───── EXTRACTED RECORDS ─────

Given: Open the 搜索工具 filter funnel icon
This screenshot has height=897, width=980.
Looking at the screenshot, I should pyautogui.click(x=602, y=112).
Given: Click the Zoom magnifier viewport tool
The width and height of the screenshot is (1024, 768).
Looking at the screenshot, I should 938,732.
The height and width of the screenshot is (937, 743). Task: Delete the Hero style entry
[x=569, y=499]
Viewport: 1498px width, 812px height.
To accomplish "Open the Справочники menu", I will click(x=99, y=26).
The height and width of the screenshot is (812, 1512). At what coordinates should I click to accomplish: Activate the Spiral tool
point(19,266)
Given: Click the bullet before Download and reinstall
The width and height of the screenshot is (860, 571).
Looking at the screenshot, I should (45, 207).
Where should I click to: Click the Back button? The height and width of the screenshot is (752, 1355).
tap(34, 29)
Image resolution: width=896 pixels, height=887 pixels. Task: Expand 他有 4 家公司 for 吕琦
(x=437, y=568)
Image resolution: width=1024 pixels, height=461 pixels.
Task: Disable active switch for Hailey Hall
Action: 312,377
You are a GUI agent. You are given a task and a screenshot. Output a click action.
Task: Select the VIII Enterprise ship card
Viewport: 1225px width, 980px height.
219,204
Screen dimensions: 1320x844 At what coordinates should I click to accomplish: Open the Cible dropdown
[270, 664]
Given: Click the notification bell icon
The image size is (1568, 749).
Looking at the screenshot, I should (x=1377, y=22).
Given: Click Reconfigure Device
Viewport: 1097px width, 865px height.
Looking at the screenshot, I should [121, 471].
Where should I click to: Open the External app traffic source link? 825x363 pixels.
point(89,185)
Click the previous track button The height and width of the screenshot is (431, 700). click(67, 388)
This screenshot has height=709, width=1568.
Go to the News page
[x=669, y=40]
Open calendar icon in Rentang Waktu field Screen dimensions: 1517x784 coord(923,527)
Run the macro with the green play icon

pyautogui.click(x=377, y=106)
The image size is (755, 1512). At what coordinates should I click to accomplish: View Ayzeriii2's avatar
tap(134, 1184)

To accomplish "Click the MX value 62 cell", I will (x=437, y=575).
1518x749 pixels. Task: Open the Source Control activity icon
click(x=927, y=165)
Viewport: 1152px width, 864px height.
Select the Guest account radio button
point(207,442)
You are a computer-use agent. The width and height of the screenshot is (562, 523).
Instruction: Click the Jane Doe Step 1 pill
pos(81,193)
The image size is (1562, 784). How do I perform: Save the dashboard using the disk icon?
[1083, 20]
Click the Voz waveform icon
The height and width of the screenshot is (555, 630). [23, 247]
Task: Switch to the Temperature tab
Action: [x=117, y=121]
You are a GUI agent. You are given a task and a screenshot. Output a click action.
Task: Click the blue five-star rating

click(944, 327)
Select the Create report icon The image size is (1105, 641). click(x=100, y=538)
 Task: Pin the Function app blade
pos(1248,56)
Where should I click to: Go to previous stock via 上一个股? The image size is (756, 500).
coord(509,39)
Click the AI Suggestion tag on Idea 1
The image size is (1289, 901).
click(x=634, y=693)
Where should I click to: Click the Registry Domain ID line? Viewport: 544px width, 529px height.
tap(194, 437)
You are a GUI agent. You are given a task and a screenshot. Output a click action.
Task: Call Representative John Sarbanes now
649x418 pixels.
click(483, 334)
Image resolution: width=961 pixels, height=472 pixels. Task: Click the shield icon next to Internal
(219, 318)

─────

_PROMPT_: Count the lines above that contain the word "will", and give only that number.

_RESPONSE TO THE EXERCISE_: 2